* TASK DIRECTIONS *
Every line below should come back exactly as written, though the pictures stay out.

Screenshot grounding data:
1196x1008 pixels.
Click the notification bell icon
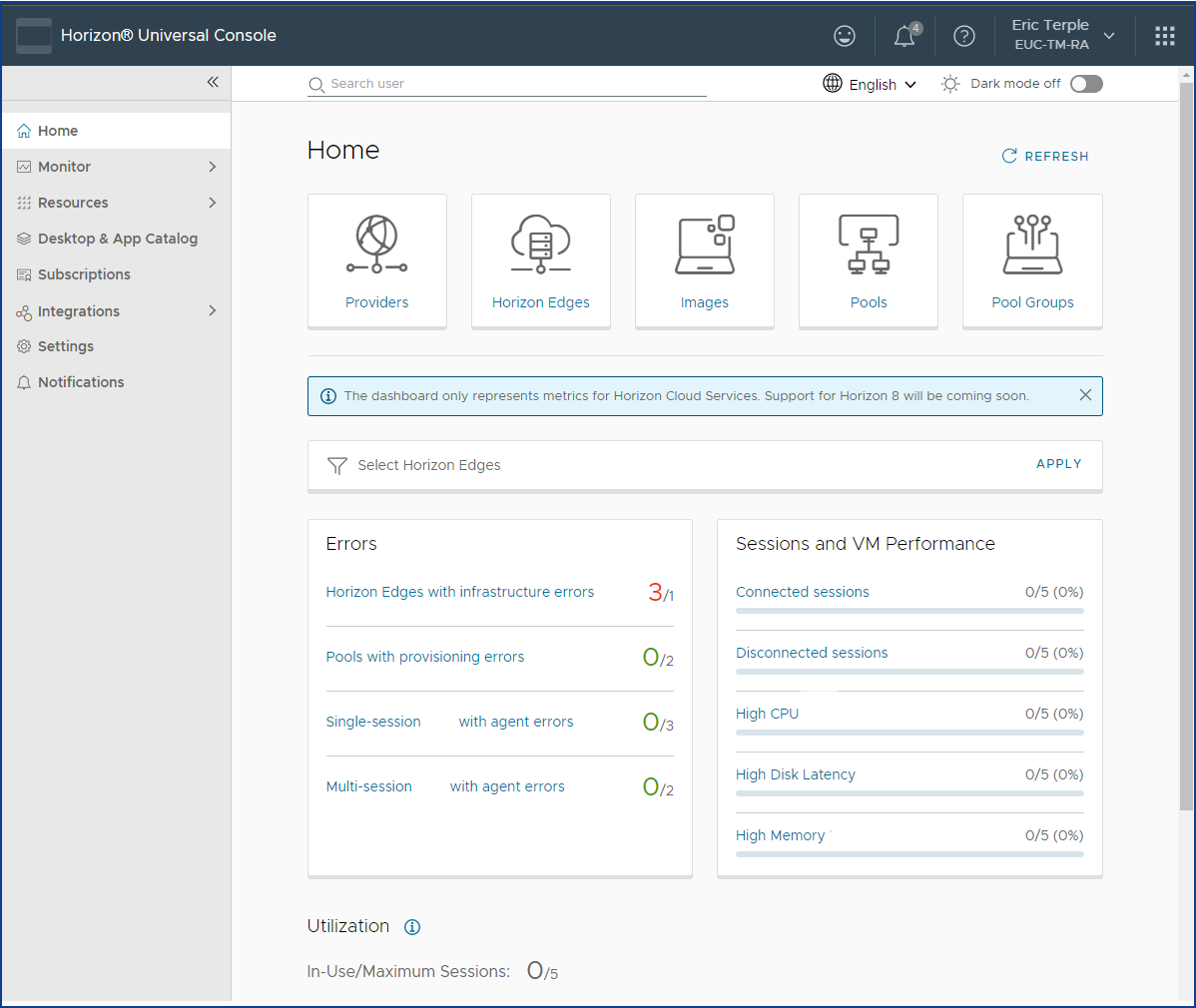pyautogui.click(x=904, y=36)
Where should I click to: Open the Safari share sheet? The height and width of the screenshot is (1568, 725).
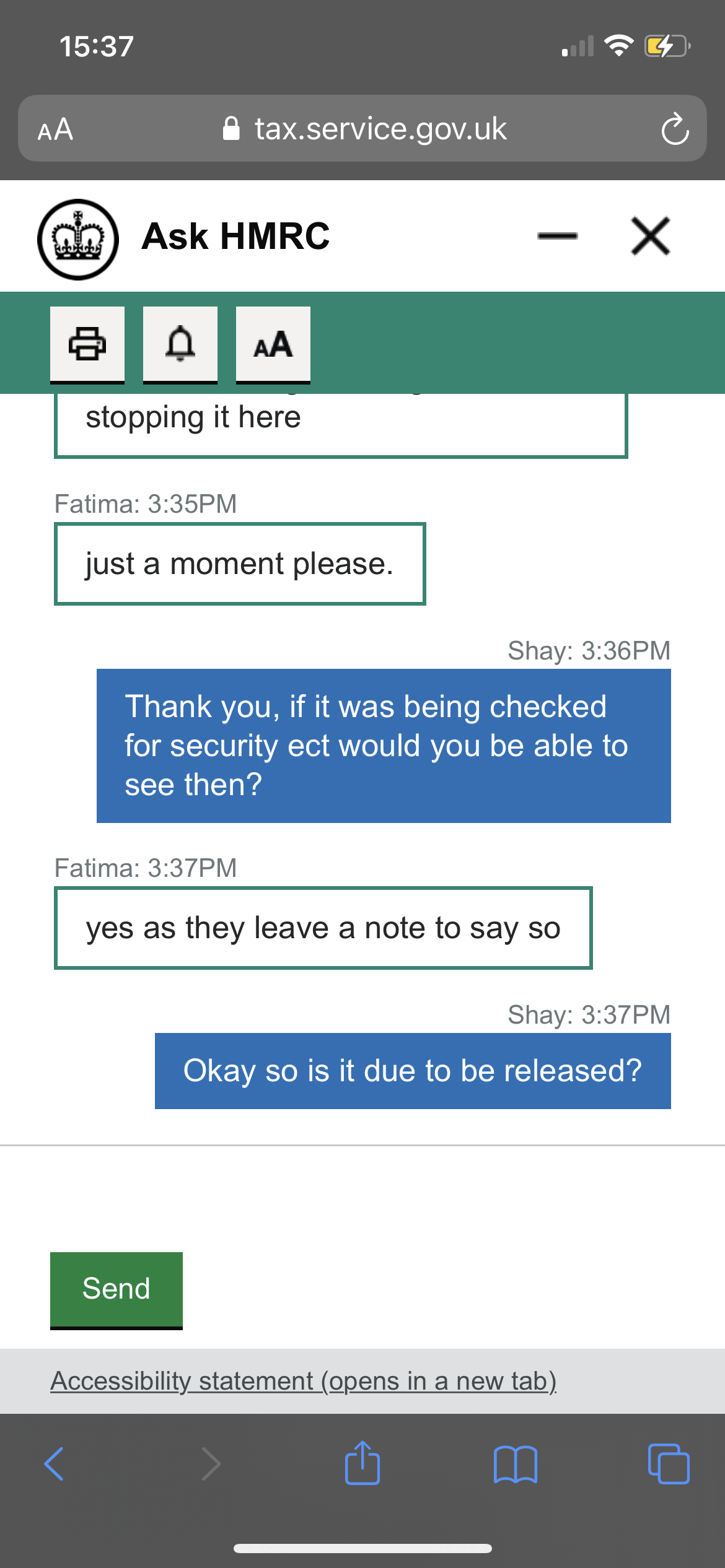pos(362,1463)
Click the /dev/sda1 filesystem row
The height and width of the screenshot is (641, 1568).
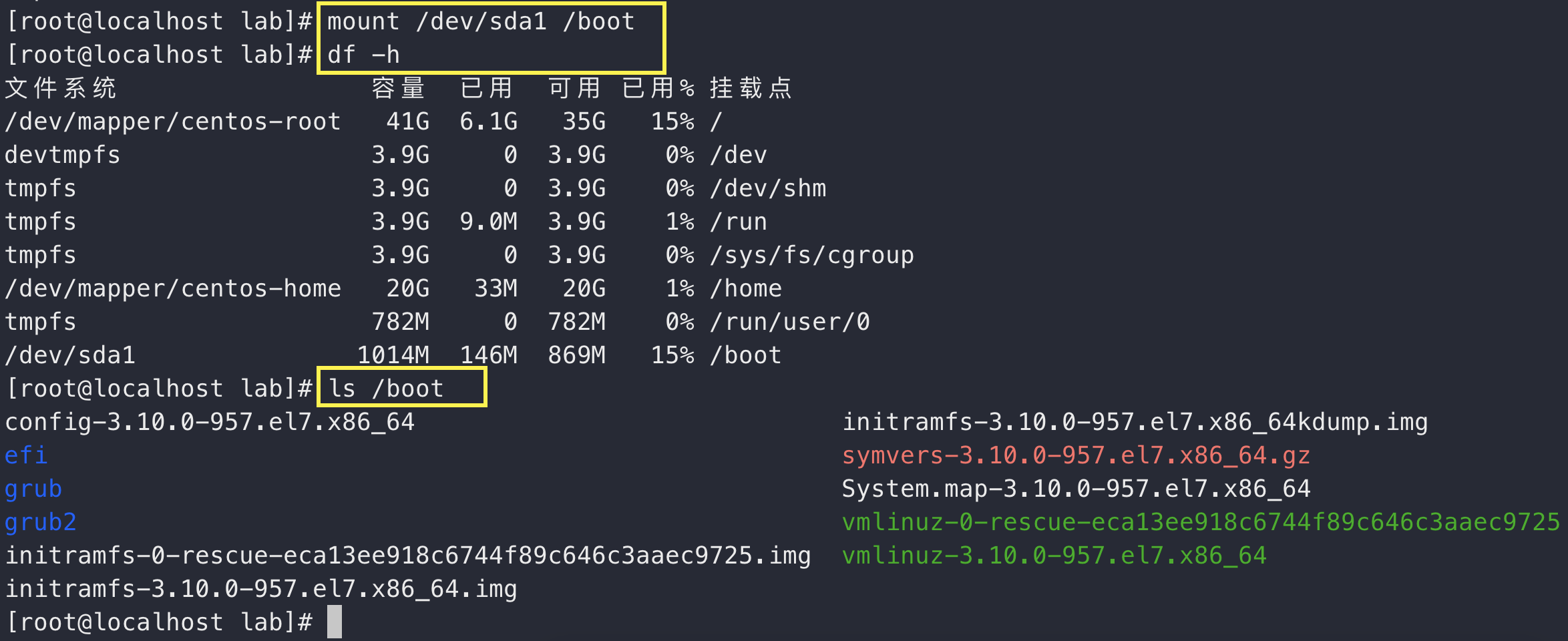(x=393, y=355)
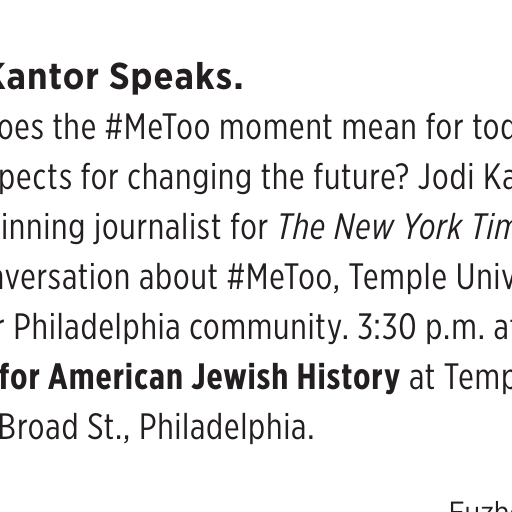Click the word 'Temple' after #MeToo
This screenshot has width=512, height=512.
point(398,278)
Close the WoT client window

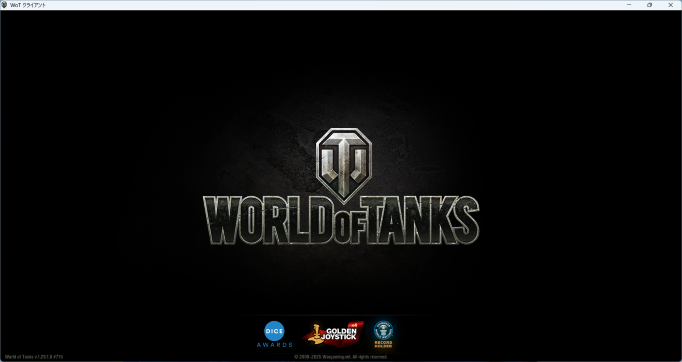tap(670, 5)
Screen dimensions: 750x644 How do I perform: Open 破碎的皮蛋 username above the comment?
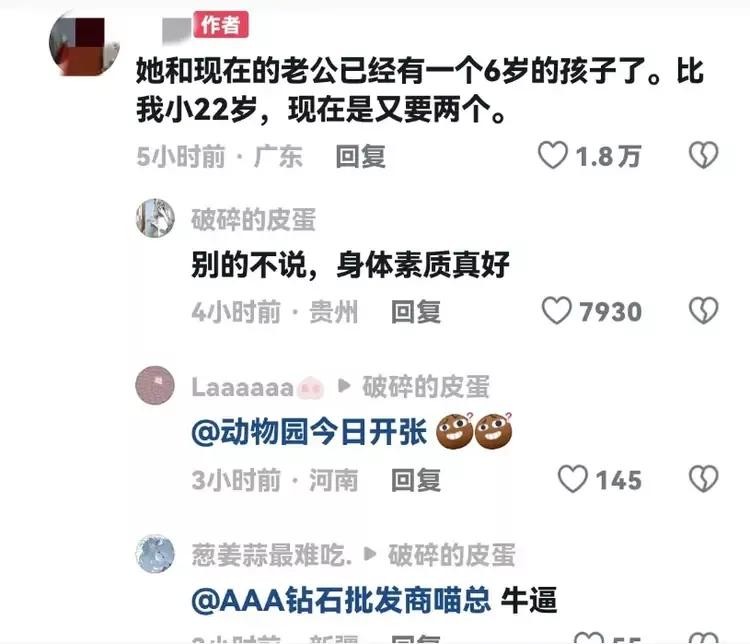(254, 220)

* ANSWER SPACE *
1196x1008 pixels.
Click the notification bell icon
pyautogui.click(x=904, y=36)
Where should I click to: Open the Safari share sheet? The height and width of the screenshot is (1568, 725).
pos(362,1463)
Click the /dev/sda1 filesystem row
The height and width of the screenshot is (641, 1568).
(x=393, y=355)
Click the word 'Temple' after #MeToo
This screenshot has width=512, height=512.
point(398,278)
Close the WoT client window

tap(670, 5)
Screen dimensions: 750x644 How do I perform: Open 破碎的皮蛋 username above the comment?
(254, 220)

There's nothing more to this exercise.